Some soothing balm was administered by France’s charming rendition of
Alminera’s aria ‘Augelletti che cantate’ from Handel’s Rinaldo (in
1711 Handel arranged for the release of real birds in the theatre at this
point in the opera). She traced a mellifluous line – convincing the King
that he had re-gained his Queen – while the flute swept through its
virtuosic song.
But, the picture of pastoral peace and emotional reunion was but a cruel
illusion. In the closing stanza, France confined the King to his
strait-jacket once more. The musicians took their places for Eight Songs, for Davies and Stow intended that the players should
be visually present performing music which is both diegetic and
non-diegetic, and an exteriorisation of the King’s neuroses.
Much of the work requires the players to improvise from graphic notation
and the synchronisation and precision of the BCMG was remarkable, always
confident and taut as they moved between pointed unisons and strident
dissonances, but bursting with energy too.
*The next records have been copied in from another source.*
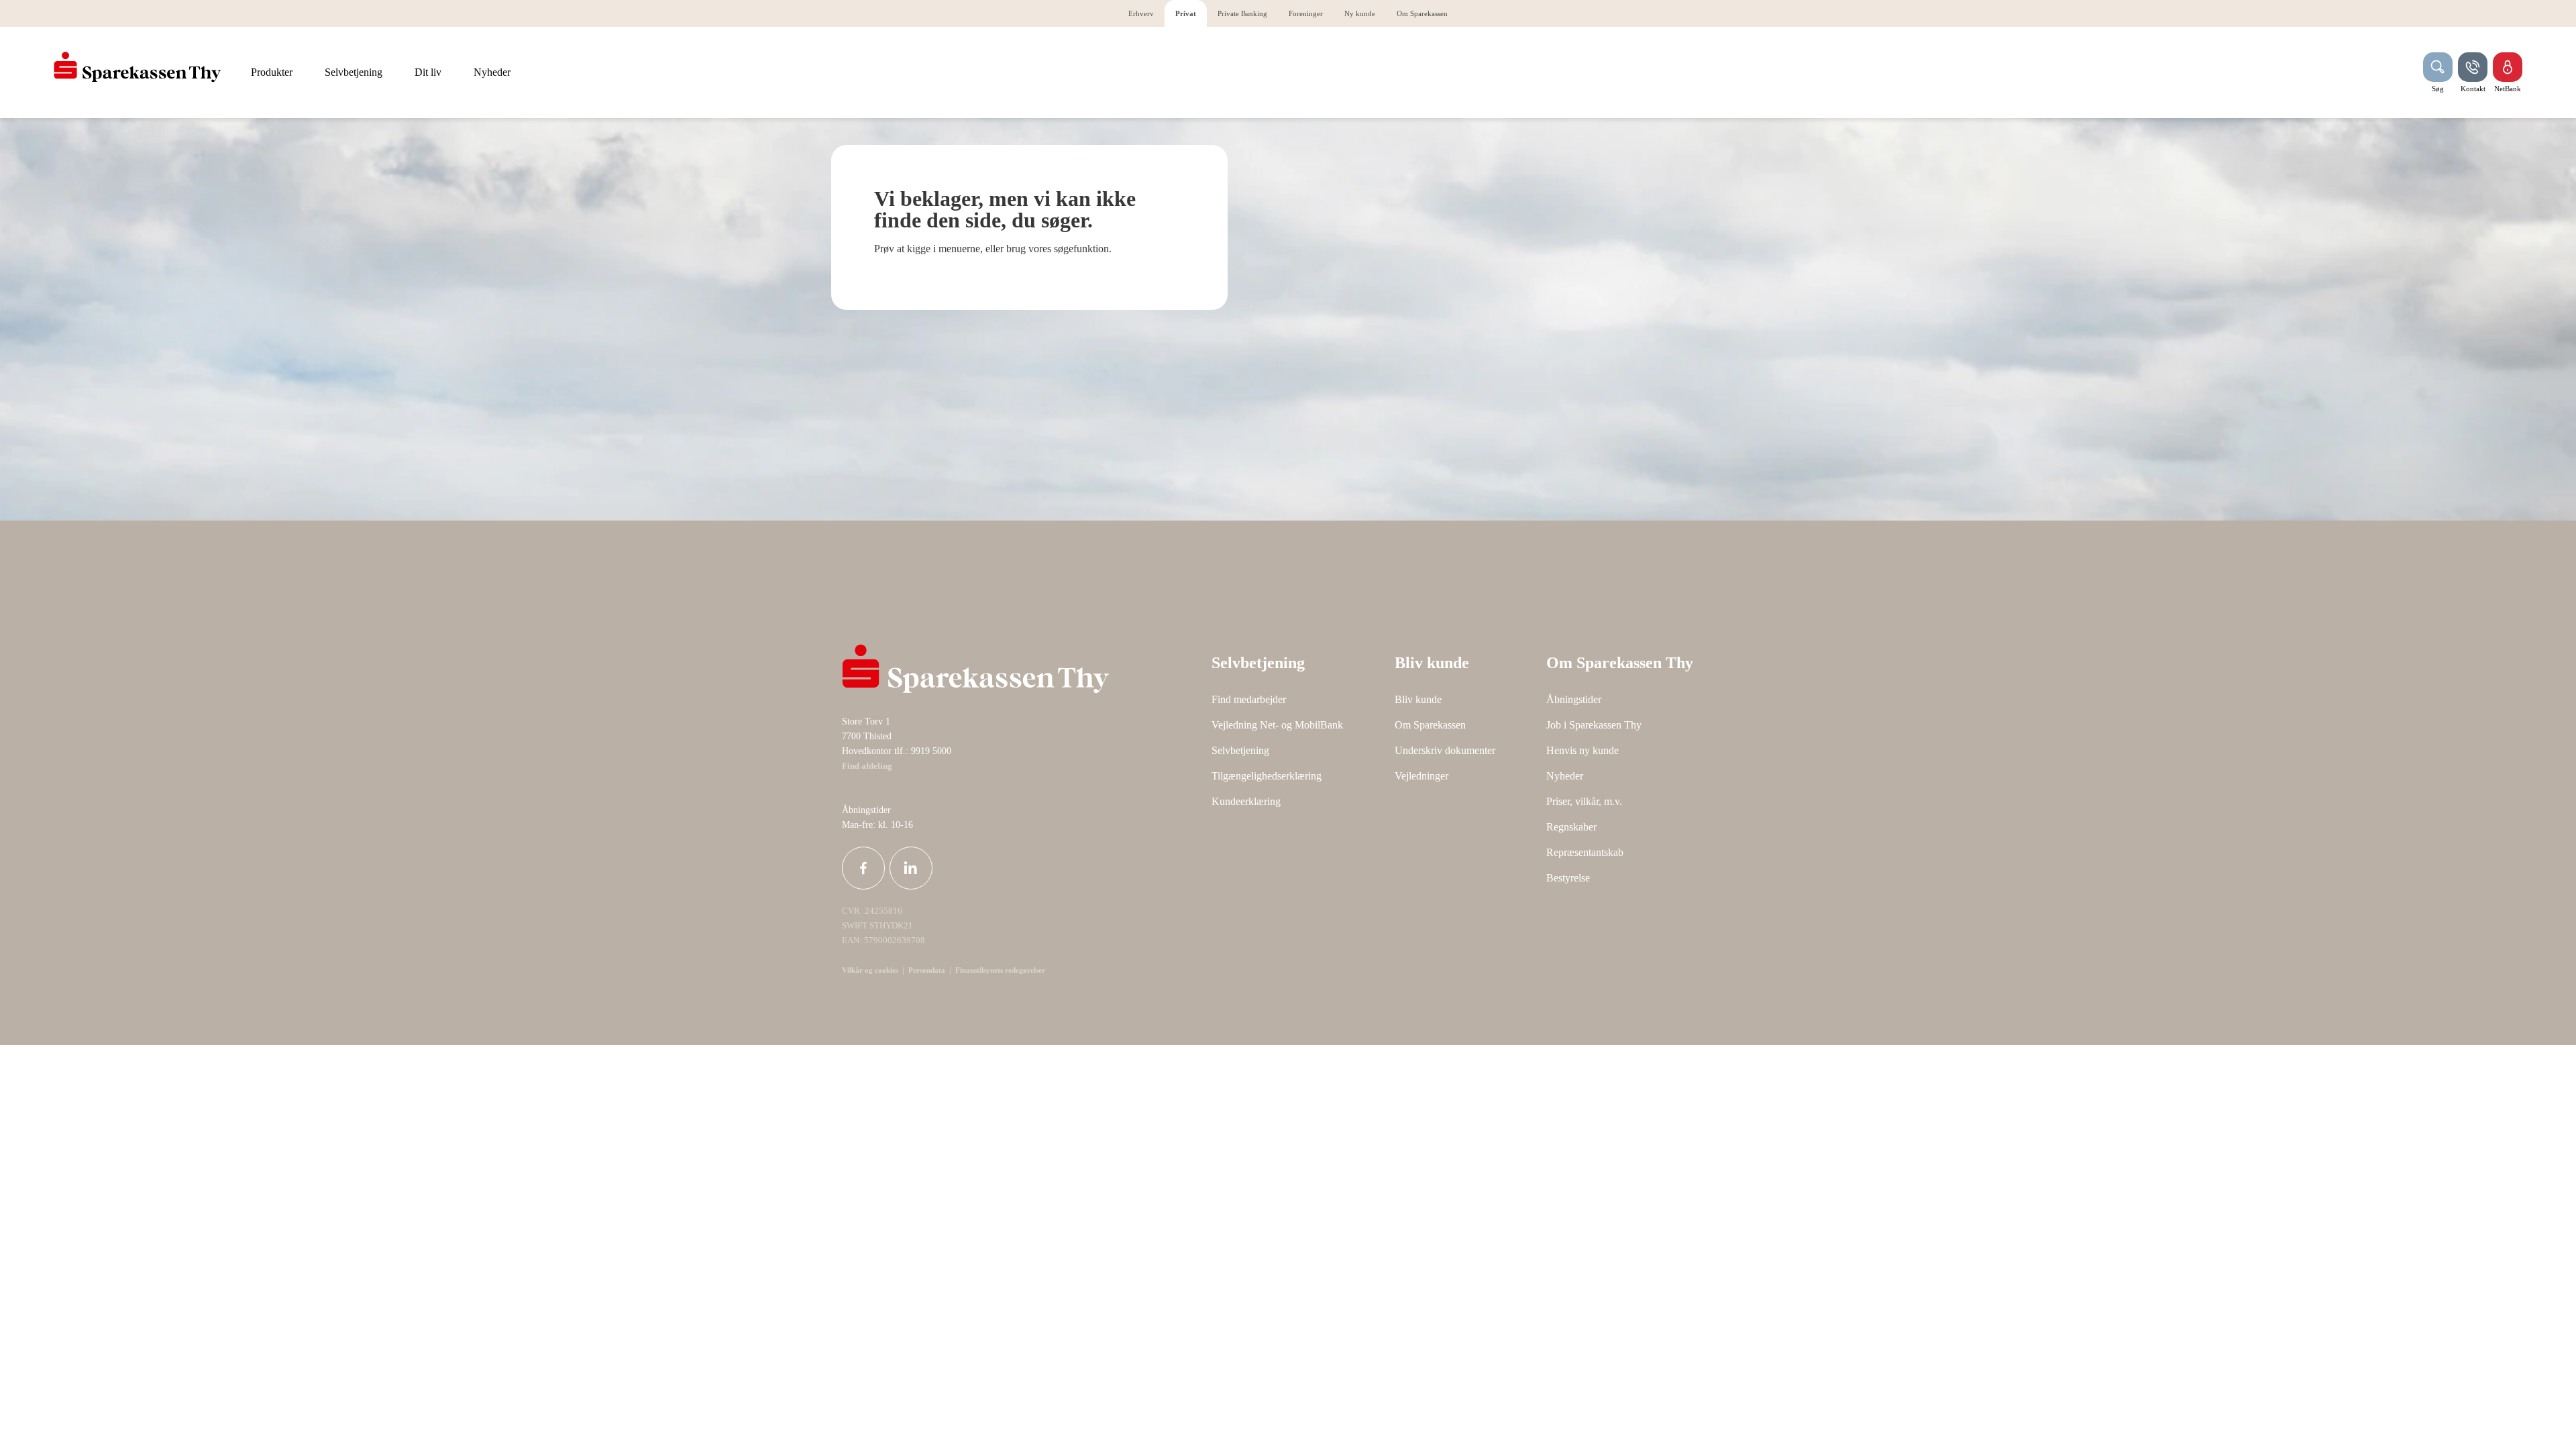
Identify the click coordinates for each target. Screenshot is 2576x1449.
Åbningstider (1573, 699)
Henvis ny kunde (1582, 750)
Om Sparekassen (1430, 725)
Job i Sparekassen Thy (1594, 725)
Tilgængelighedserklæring (1267, 776)
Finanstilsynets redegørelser (999, 970)
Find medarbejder (1249, 699)
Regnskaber (1571, 827)
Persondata (926, 970)
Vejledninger (1421, 776)
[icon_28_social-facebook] (863, 868)
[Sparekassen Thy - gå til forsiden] (137, 67)
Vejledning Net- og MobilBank (1277, 725)
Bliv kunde (1418, 699)
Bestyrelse (1568, 877)
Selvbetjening (1240, 750)
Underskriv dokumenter (1445, 750)
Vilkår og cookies (870, 970)
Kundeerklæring (1246, 801)
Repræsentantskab (1584, 852)
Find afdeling (867, 766)
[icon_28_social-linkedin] (911, 868)
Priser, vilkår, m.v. (1584, 801)
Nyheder (1564, 776)
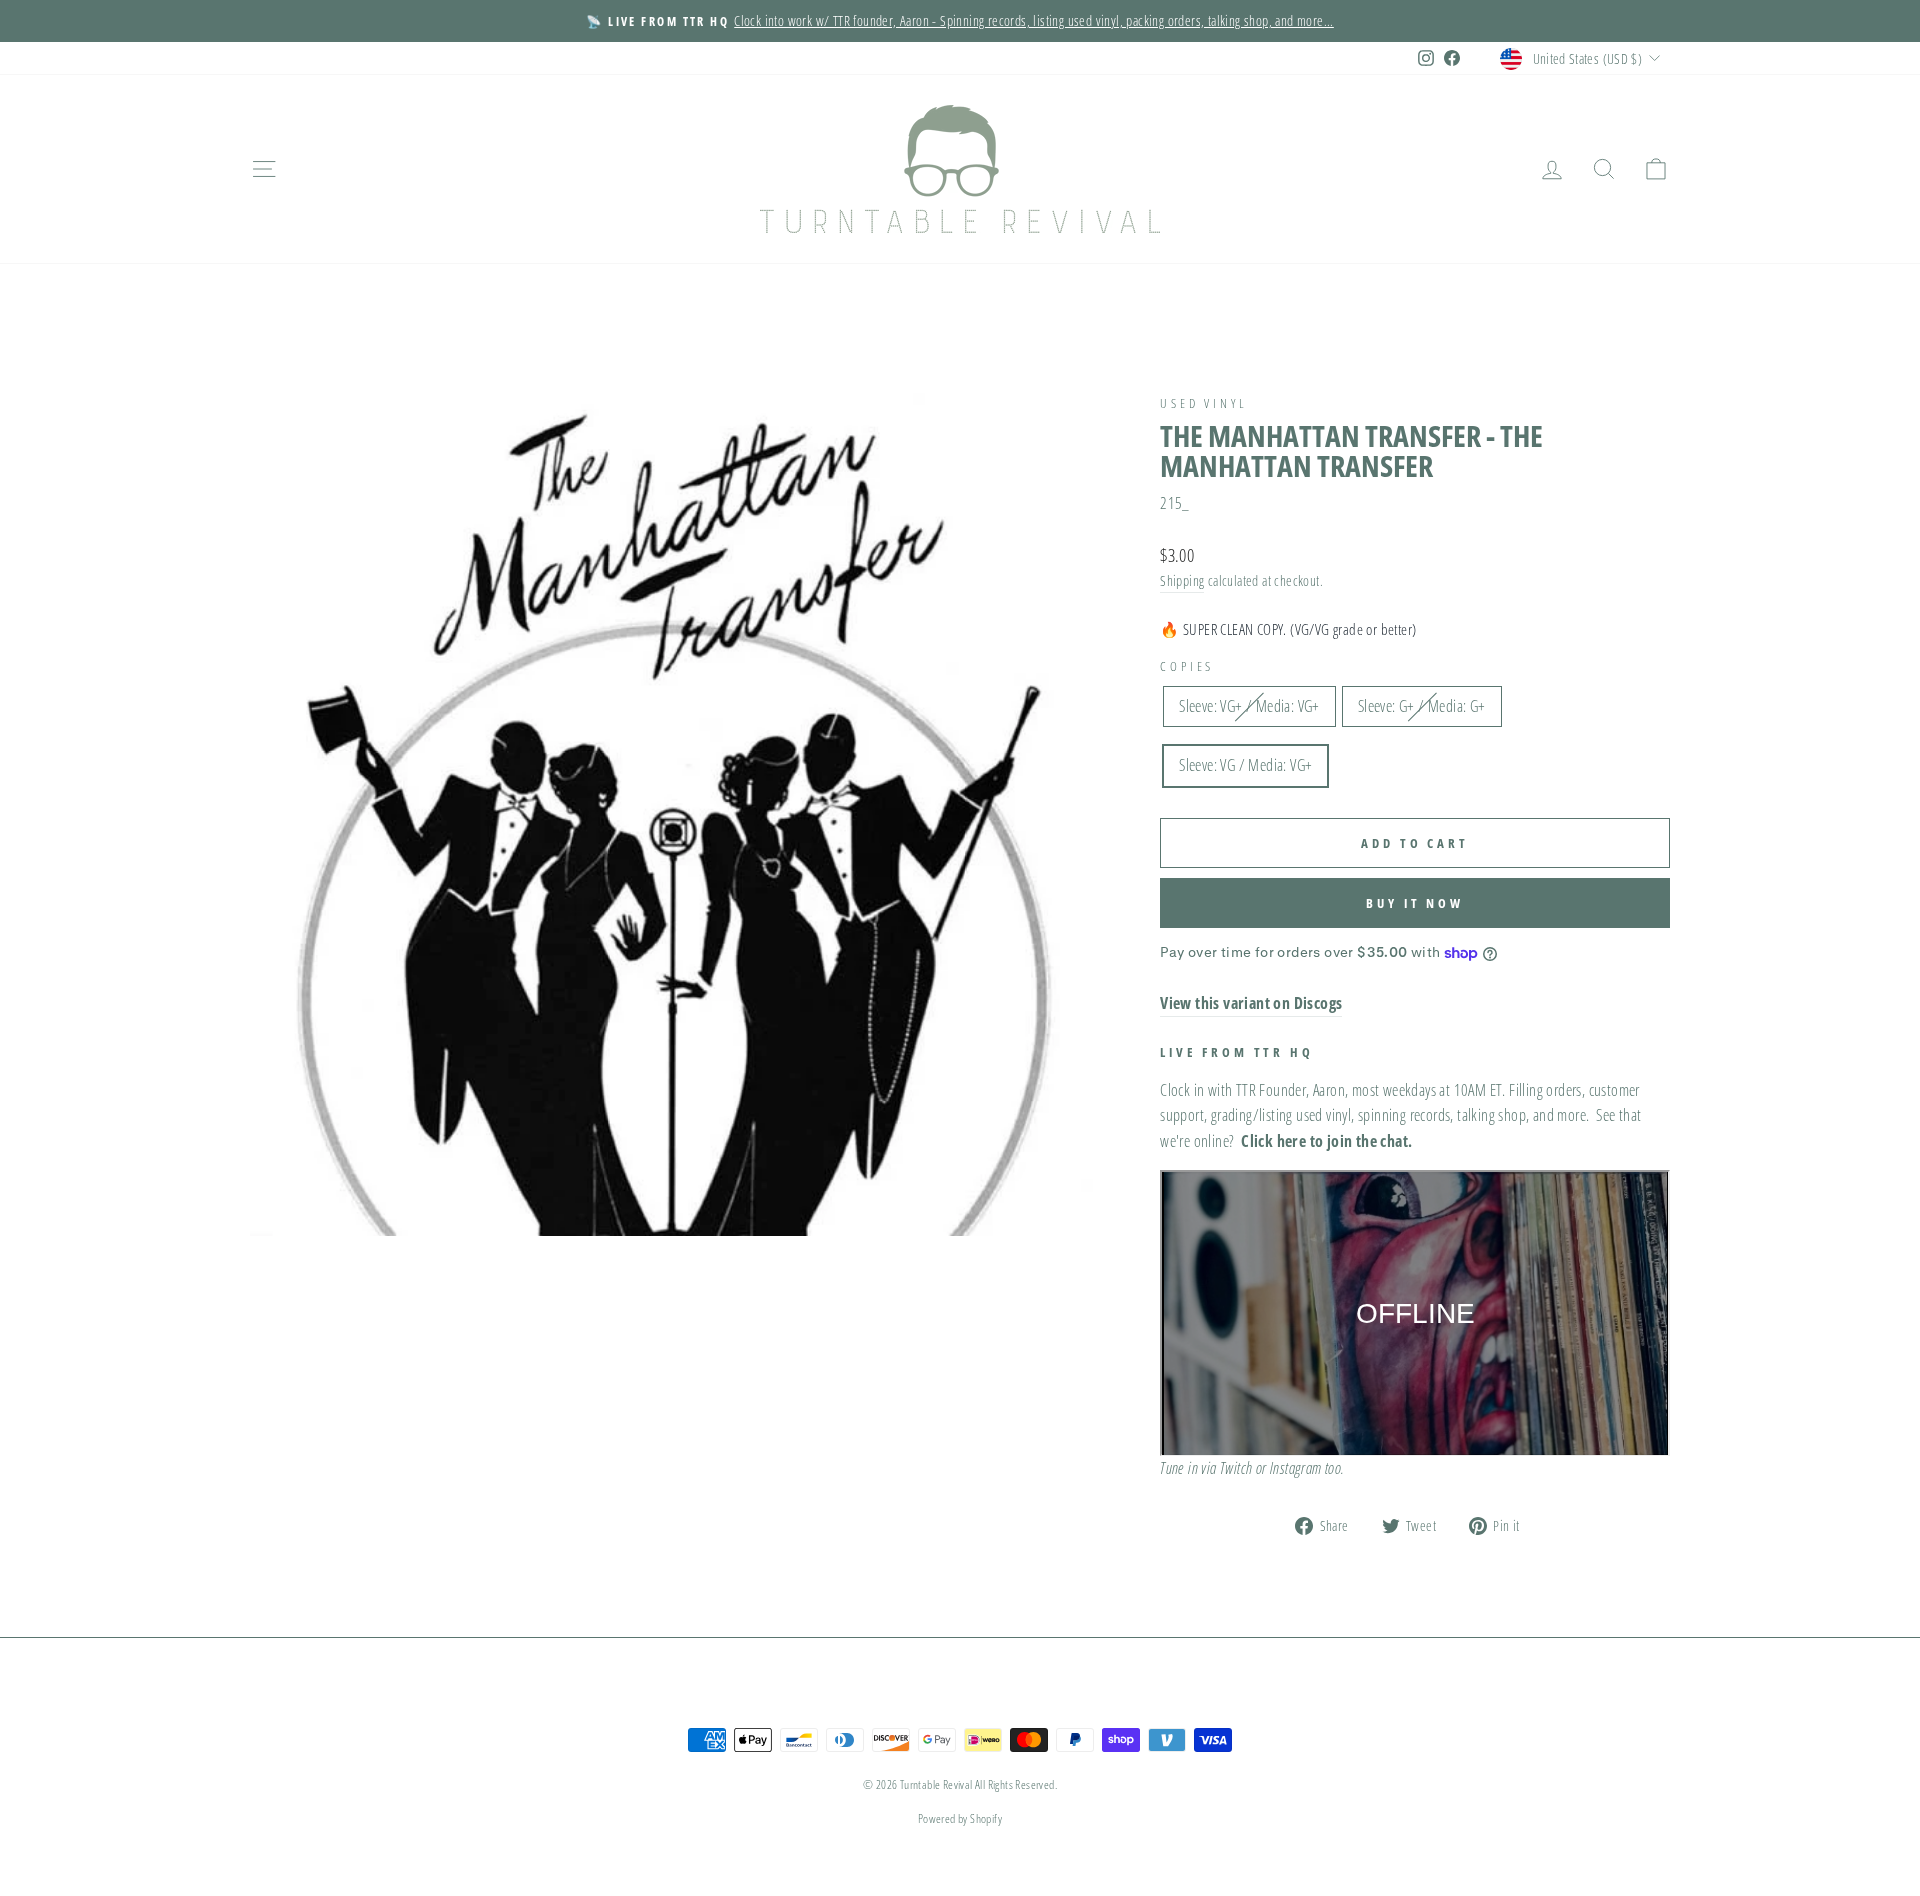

Even the ‘out-of-phase’ rhythmic
disintegrations and fragmentations sound ‘just right’, as the players
depicted the dissolution of the King’s mind. In the third song, ‘The Lady –in-Waiting (Miss Musgrave’s Fancy), King and flute duetted in
chirrups and tweets with playfulness and freedom. In the climactic ‘Country
Dance (Scotch Bonnet)’, after the piano’s opening cocktail bar ‘smooch’,
the piano and bass drum hammered terrifyingly as the King grabbed Alexandra
Woods’ violin and violently smashed it to smithereens.
The role of the Mad King encompasses more than four octaves and asks the
performer to deliver a range of multi-phonics. Farnsworth’s groans,
bellows, screams, whispers, gargled phonetic gestures, Sprechstimme and,
occasionally, song vividly conveyed the King’s torment. After a brief
disappearance, he returned for the ‘Country Dance’, his long-johns and
night-shirt now decorated with red feather boa, his lips rouged, for a
flamboyant melisma, ‘Comfort Ye’ – a sardonic allusion to Handel’s Messiah, a particular favourite of George III’s – before
descending to a disturbing, rasping ‘my people’. Flamboyance was followed
by frenzied wrath when the King, unable to join in with the musicians,
exploded with frustration; the shattered, forever to be silent violin was a
poignant embodiment of his own impotence and irrelevance.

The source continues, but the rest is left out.